Court Opinion

ID: 3470192
Source: CourtListenerOpinion
Date Created: 2016-07-05 20:38:39.377947+00
Date Added: 2024-06-11T14:08:19.216266
License: Public Domain

While I agree with the result reached in this case that the pleas to the jurisdiction of the District Court for the Parish of East Baton Rouge are well founded under the provisions of Act No. 55 of 1930, I cannot acquiesce in the view that these are suits on policies of accident insurance and that, as such, they would ordinarily be governed by the provisions of Paragraph 10 of Article 165 of the Code of Practice, as amended (which refers exclusively to actions on insurance contracts).

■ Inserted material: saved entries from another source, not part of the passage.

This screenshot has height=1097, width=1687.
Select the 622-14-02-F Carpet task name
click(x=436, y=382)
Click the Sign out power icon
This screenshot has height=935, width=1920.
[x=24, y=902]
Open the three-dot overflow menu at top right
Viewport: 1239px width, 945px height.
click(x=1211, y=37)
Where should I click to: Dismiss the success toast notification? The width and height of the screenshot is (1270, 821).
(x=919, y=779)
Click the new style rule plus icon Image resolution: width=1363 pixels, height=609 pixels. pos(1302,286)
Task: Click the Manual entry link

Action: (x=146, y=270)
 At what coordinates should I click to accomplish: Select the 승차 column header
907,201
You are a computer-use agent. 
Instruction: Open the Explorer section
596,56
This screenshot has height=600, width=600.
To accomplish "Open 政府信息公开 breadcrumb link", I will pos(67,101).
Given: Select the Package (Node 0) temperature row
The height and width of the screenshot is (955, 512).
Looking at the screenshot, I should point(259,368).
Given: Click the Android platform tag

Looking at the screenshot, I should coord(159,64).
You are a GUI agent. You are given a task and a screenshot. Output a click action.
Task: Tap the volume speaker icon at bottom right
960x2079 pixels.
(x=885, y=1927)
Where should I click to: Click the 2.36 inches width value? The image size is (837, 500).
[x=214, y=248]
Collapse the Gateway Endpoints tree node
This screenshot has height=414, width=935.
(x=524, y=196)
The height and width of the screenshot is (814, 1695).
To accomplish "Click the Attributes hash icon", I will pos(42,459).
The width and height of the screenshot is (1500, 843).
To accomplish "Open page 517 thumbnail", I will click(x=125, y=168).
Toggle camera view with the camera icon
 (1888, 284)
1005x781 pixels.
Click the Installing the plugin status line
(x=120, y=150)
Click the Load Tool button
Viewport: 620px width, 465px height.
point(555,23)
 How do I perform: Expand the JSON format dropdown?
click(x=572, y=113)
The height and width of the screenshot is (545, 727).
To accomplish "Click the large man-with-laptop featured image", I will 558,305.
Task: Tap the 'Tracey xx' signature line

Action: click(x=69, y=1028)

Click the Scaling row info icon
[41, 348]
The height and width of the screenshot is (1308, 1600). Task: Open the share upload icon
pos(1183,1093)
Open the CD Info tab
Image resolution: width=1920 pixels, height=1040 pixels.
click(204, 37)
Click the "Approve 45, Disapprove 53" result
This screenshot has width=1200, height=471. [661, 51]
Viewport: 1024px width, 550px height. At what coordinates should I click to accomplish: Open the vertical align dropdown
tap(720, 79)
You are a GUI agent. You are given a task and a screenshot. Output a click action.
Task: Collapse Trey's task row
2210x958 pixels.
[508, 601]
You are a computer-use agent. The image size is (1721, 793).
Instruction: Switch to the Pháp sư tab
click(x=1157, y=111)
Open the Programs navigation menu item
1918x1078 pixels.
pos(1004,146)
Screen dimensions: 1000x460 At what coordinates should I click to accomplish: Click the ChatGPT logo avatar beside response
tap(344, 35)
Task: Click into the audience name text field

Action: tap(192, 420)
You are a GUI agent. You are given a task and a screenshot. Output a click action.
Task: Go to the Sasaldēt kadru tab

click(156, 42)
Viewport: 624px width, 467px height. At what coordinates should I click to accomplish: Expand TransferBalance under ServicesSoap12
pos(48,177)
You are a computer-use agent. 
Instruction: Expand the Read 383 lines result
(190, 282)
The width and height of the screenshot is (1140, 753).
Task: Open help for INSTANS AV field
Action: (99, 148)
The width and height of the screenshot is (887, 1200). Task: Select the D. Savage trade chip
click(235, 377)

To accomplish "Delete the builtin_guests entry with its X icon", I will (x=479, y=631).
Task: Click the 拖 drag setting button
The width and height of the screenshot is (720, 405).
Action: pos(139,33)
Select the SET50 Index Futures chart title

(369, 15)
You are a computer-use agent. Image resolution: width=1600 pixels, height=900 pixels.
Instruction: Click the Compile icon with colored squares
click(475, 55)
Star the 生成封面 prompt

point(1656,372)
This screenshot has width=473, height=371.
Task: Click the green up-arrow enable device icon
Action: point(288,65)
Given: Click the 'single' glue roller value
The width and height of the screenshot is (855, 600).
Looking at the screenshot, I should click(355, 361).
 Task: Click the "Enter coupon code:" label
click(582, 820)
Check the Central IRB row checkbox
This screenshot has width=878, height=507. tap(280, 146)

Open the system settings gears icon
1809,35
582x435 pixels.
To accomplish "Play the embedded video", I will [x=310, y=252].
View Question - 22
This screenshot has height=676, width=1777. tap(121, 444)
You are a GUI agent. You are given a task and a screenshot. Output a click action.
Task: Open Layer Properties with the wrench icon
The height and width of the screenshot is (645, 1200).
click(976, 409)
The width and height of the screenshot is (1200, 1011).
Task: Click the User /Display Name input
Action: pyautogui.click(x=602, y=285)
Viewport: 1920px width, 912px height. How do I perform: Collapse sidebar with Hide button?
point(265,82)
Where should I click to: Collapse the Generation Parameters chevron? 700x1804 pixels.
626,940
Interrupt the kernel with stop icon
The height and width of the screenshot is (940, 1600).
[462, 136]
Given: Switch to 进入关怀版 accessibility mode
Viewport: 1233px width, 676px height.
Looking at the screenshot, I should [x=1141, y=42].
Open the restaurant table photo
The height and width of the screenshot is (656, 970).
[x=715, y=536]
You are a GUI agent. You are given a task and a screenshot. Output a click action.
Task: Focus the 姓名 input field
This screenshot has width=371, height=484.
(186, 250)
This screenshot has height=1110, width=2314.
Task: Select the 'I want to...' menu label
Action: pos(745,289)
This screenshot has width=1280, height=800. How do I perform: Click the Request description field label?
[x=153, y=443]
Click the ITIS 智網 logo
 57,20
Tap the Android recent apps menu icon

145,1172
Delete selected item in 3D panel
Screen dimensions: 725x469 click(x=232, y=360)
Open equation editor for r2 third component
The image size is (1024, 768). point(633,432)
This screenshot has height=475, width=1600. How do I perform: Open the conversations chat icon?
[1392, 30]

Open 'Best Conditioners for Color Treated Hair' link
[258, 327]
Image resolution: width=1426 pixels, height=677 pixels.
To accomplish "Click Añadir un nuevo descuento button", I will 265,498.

It is my opinion that the actions sound in tort under Article2315 of the Civil Code. The only reason why the suits may be brought directly against the defendant insurance company is because of the special provisions of Act No. 55 of 1930. The right accorded by that statute to sue the insurance company directly does not change, and should not be held to convert, the plaintiffs' cause of action from one in tort to a case in contract under an accident insurance policy. Plaintiffs' cause of action remains the same. The statute merely grants to plaintiffs an additional privilege to proceed not only against the wrongdoer but also against the company indemnifying him against loss within the terms and *Page 529 
conditions of the insurance policy. In creating this additional right, the Legislature restricted the plaintiffs' choice of the forums where the right could be asserted at their option to the parish in which the alleged tort-feasor or assured resided or the parish in which the accident occurred. Clearly, the Parish of East Baton Rouge where the insurance company has its domicile has no jurisdiction of the cause.
For these reasons, I respectfully concur in the decree.